Among the many goals that the G20 set out to accomplish at the 2009 summit in Pittsburgh, the perceived threat of volatile markets in OTC derivatives prompted a collective call for action to reform the rules for high-frequency trading (HFT), trade repositories (TRs), central counterparties (CCPs), exchange/platform trading, and capital and margin requirements used in swaps trading. Many countries are making good progress complying with the FSB’s standards. The report highlights many countries’ accession to international standards, noting particular improvement across the board on trade repository (TR) reporting and the use of central clearing. Although smaller countries have been a bit slower on the uptake, signs of international understanding and implementation are generally positive. On 2 October, ESMA released further technical standards on EMIR equivalence for several countries, finding Canada, India and South Korea to be conditionally equivalent. These countries join the USA, Singapore and Australia on the list of conditionally equivalent jurisdictions, with Switzerland and Hong Kong to follow once their regulatory frameworks are finalised.
The United States, under the guidance of the CFTC, was able to create a base of swap exchange facilities (SEFs) to comply with both the Dodd-Frank Act and the G20 proposals to have more OTC trading done on a centralised exchange. Over 15 entities have registered as SEFs to host trades with US and foreign counterparties. While clarity of the new rules and seamless implementation has yet to take effect due to a number of hiccups, the CFTC and SEC aim to have all OTC trading mostly compliant by October 2014.

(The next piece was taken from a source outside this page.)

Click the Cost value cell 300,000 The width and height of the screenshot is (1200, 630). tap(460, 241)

Perhaps one of the largest barriers to international reform collaboration has occurred between the United States’ and the EU’s rule-making, which has all but ground to a halt. JWG has covered this extensively over the past month (see tug-of-war), but with regards to the progress that should have been made under the FSB’s surveillance, it has fallen well short. In their review, the FSB noted:
“Two major constructive steps forward have been taken: first, the announcement in July by the CFTC and the EC of their joint understandings; and subsequently, a multilateral set of understandings to improve the cross-border implementation of OTC derivatives reforms, announced in August by the Regulators Group. The FSB continues to urge authorities to resolve regulatory conflicts, inconsistencies, duplication and gaps in order to provide certainty to stakeholders. However, any remaining uncertainty in this area should not slow jurisdictions in putting forward specific regulatory proposals, since these proposals provide information to help market participants prepare, and assist authorities in the identification and resolution of cross-border regulatory issues.”

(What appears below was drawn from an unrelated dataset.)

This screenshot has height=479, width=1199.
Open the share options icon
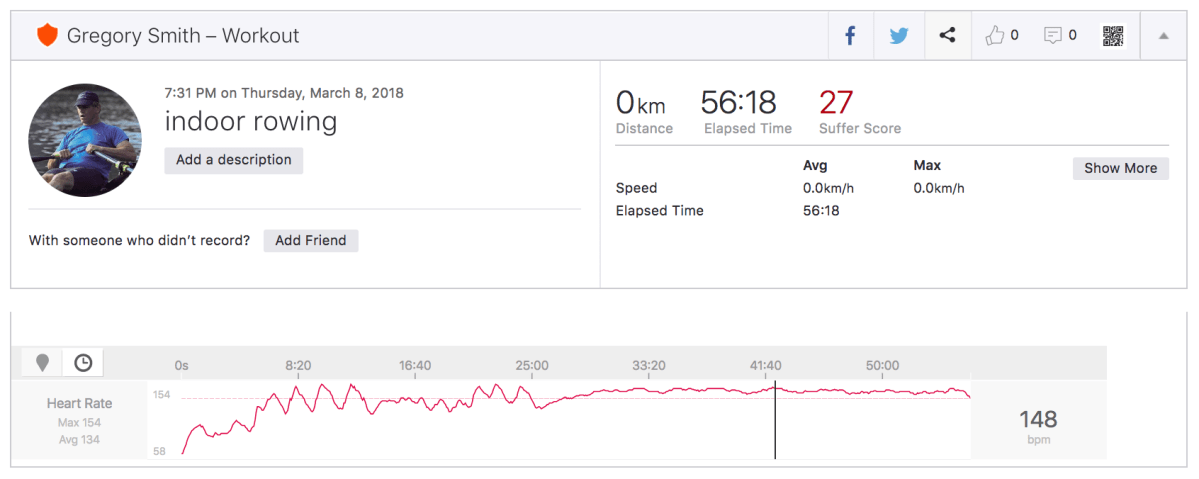click(x=947, y=36)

While the collaboration plan was in place, complications with rules and the national interests of both parties upset the implementation on 2 October. The CFTC’s push under Gary Gensler for specific classification of counterparties and players in the SEF trading space caused market confusion and created fragmentation with rules in Europe, much to the chagrin of EC Commissioner Michel Barnier. ESMA has also experienced delays, having to push back their technical standards deadlines for third country compliance to 15 November 2013. Additionally, the complexity of the rules created on both sides of the Atlantic has made compliance by the firms involved rather difficult, as Risk.net’s poll about firm compliance illustrates. As such, the blame for new G20 implementation can be evenly distributed; compliance on all accounts seems to have reached an impasse with little clarity forthcoming.

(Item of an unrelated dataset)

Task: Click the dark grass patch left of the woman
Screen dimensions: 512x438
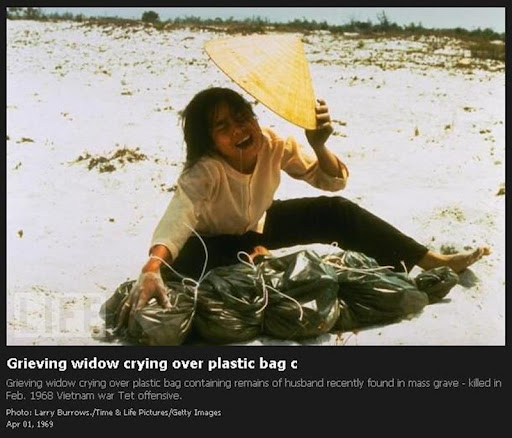Action: (112, 158)
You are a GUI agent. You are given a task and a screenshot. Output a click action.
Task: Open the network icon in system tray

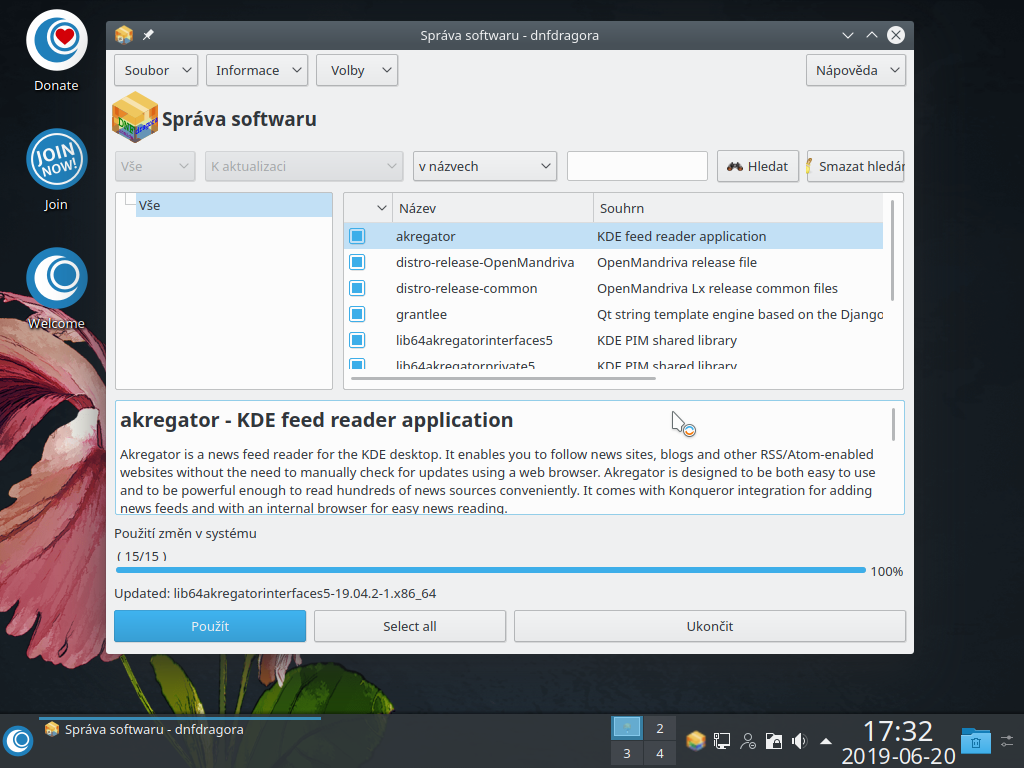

Herein lies the problem of setting high-level standards: differences between jurisdictions are bound to develop. As Carney and O’Malia have both said, in order to achieve uniformly regulated OTC markets and avoid regulatory arbitrage, countries and international bodies (like the FSB) should have pushed for more granular standards at the start, rather than relying on countries to sort it out between themselves further down the line. Hopefully, however, the next iteration of the FSB’s review will find greater global progress toward OTC reform harmonisation – even if the transatlantic heavyweights take longer to resolve their issues.